Kutipan dokumen ::
⁂
Langsung ke konten utama

Dinner di Tempat Langganan Biasa


Ketika malam telah menggati siang, kegelapan pun menjadi kawan yang real menghiasi keadaan. Dalam keheningan malam (yang mendeskripsikan keadaan ke-natural-an) secara tiba-tiba terdengar suara nada dering. Entah dari mana sumber suara nada dering tersebut, akhirnya dengan serentak saya pun mencari sumber yang bersangkutan. Eh... ternyata yang berdering tersebut berasal dari perut yang menandakan, mengisyaratkan bahwa rasa lapar telah menghampiri diri saya. Hehe.. Tatkala itu rasa lapar telah merenggut, mengacaukan dan membuyarkan segala aktivitas saya. Tatkala itu rasa lapar telah mengalihkan fokus perhatian saya. Dan tatkala itu rasa lapar telah menuntun kedua langkah kaki saya menuju tempat pemuas hasrat kebutuhan primer sebagaimana mestinya.
⁂
Soal 1 :: Salin baris dari catatan, mulai dari baris yang memuat "Viewport: 1219px width, 529px" sampai baris yang memuat "[x=515, y=145]", termasuk kedua baris itu. Jangan sertakan gambarnya.
Catatan berikut sama sekali tidak berkaitan dengan kutipan dokumen.

Data ::
⁂
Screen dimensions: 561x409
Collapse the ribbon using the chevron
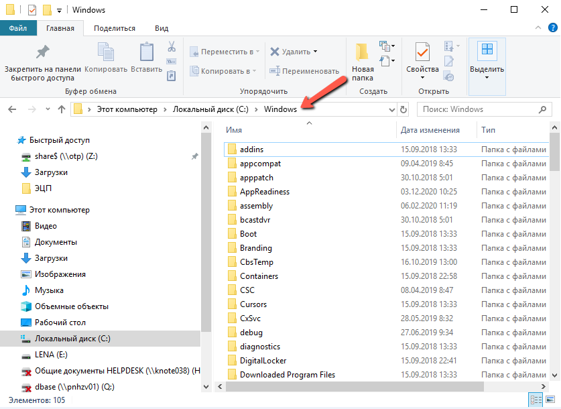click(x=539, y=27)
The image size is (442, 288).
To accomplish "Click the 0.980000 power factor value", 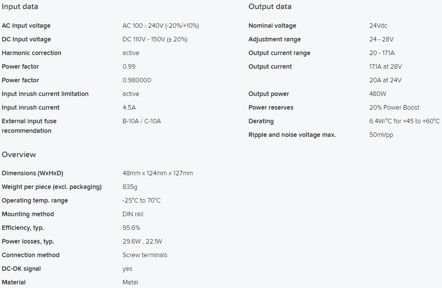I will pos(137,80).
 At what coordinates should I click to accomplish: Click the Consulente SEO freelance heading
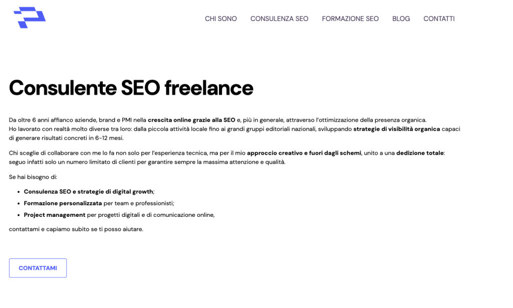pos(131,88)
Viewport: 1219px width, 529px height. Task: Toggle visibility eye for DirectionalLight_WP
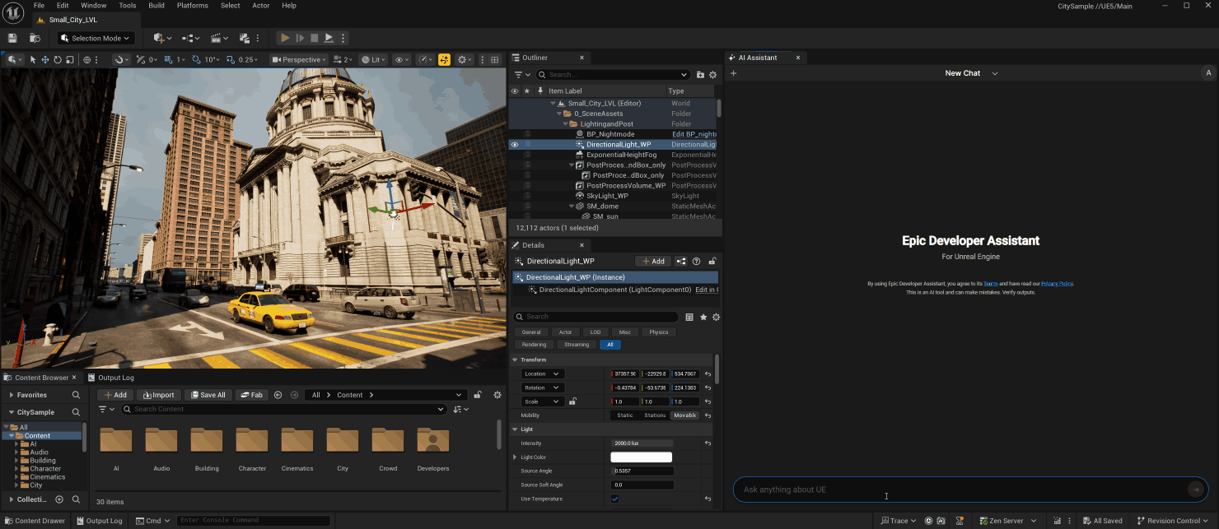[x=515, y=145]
⁂
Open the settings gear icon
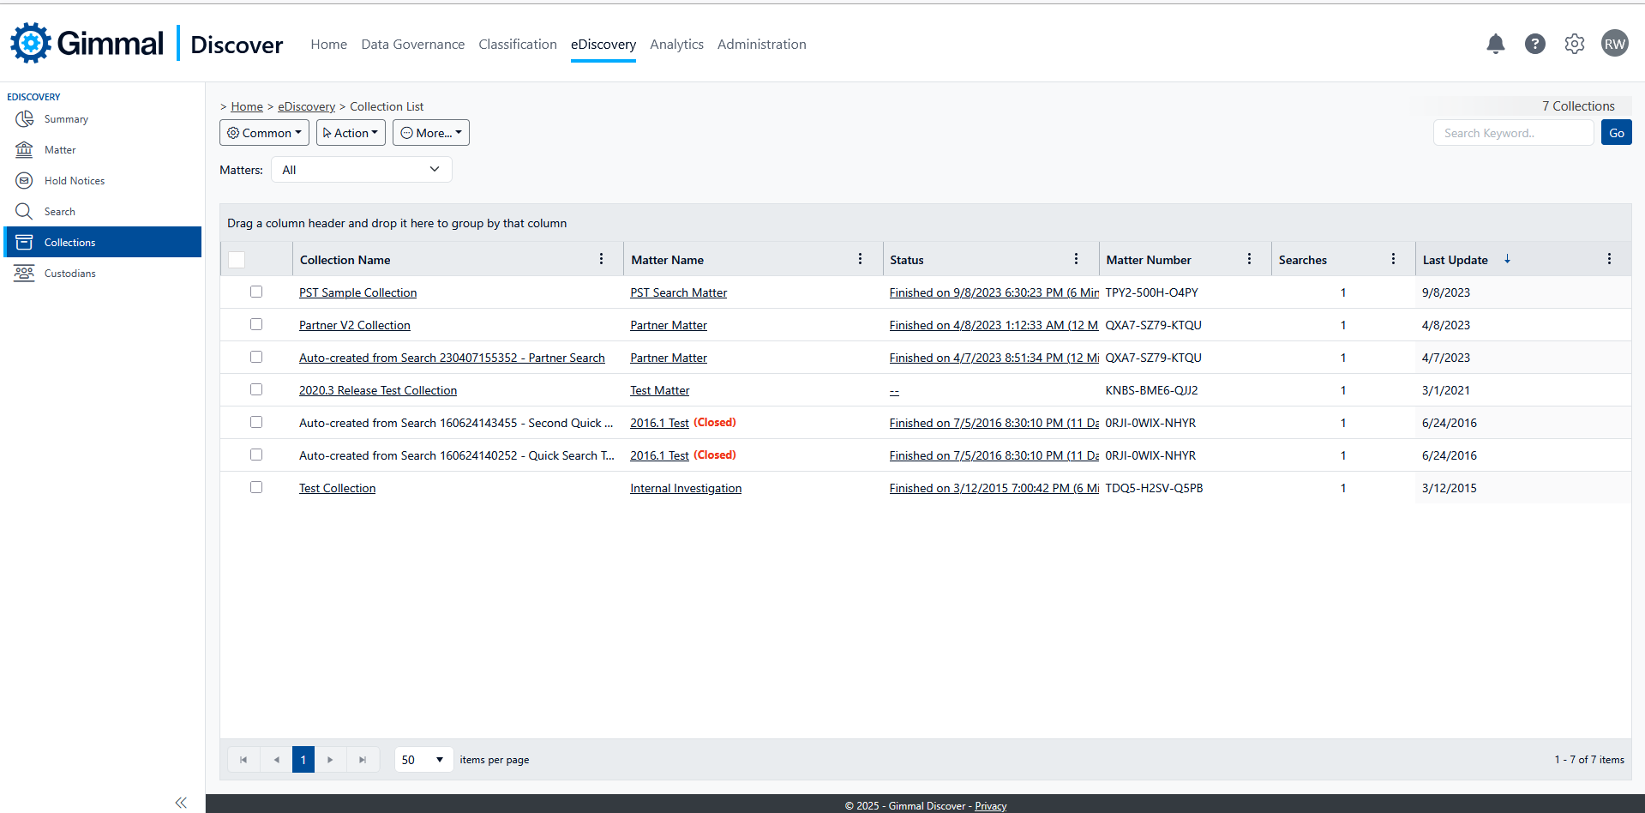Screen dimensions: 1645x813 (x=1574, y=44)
⁂
Soal 2 :: Untuk setiap pernyataan berikut, jawab ya atau tidak sesuai kutipan dokumen, lalu kutip kata-kata yang menentukan: (a) Suara nada dering itu ternyata berasal dari perut. (b) Rasa lapar membuat fokus perhatian saya beralih. (c) Kejadian itu berlangsung pada siang hari.

Jawaban yang diharapkan 1 ::
Viewport: 1219px width, 529px height. Task: Toggle visibility eye for DirectionalLight_WP
[x=515, y=145]

Jawaban yang diharapkan 2 ::
(a) Ya: "ternyata yang berdering tersebut berasal dari perut"
(b) Ya: "Tatkala itu rasa lapar telah mengalihkan fokus perhatian saya."
(c) Tidak: "Dalam keheningan malam"